Problem description >>
Search the entries for the word "will" and return every line where it is found.

(Records from a data collection)
========================================================================

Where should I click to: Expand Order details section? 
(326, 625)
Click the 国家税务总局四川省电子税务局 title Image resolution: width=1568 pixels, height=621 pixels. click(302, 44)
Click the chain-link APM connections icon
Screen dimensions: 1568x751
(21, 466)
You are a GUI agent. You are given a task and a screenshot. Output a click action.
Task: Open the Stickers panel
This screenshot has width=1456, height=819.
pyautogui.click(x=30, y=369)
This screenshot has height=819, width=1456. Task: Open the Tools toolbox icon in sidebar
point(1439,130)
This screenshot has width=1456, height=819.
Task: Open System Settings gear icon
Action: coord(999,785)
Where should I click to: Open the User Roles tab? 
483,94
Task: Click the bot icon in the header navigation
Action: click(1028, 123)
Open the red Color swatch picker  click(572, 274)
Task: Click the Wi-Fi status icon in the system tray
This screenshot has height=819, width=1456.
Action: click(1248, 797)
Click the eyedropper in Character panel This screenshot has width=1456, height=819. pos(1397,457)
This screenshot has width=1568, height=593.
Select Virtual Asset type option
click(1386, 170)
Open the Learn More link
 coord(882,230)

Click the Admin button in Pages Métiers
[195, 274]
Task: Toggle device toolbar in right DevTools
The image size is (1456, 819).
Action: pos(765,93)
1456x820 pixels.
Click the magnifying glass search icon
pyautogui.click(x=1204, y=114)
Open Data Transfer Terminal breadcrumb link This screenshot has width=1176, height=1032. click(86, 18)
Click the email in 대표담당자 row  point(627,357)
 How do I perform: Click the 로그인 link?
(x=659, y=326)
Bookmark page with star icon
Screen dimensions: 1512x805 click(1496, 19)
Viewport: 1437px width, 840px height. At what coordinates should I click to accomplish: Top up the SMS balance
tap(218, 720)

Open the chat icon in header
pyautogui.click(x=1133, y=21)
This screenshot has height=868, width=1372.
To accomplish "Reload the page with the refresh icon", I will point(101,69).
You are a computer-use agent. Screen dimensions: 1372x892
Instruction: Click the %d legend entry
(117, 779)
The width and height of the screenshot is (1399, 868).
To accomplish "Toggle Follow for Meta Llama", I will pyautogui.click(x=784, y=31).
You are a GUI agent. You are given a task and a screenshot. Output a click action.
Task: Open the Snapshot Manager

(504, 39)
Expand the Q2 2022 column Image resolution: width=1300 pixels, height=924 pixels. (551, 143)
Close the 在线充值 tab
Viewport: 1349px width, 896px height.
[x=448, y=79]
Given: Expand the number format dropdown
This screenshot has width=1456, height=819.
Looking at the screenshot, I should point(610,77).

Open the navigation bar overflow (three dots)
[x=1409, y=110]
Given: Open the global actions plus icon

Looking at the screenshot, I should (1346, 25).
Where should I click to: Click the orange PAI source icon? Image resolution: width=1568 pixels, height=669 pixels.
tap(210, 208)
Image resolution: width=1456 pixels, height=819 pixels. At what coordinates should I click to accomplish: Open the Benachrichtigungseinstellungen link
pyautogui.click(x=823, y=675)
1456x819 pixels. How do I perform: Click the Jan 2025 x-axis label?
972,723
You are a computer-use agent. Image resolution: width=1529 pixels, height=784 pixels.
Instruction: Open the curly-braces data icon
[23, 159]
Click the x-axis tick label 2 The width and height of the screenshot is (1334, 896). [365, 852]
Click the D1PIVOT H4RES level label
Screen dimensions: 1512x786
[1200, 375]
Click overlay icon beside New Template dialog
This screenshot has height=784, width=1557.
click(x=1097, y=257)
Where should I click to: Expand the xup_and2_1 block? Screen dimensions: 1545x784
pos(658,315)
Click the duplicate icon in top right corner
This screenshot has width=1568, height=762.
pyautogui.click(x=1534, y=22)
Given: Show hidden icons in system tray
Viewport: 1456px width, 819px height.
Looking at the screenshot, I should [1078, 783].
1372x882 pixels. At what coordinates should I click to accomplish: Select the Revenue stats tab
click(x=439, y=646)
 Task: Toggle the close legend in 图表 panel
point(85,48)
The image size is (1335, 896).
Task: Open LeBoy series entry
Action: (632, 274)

========================================================================

Answer section >>
To accomplish "Reload the page with the refresh icon", I will point(101,69).
To accomplish "Toggle Follow for Meta Llama", I will pyautogui.click(x=784, y=31).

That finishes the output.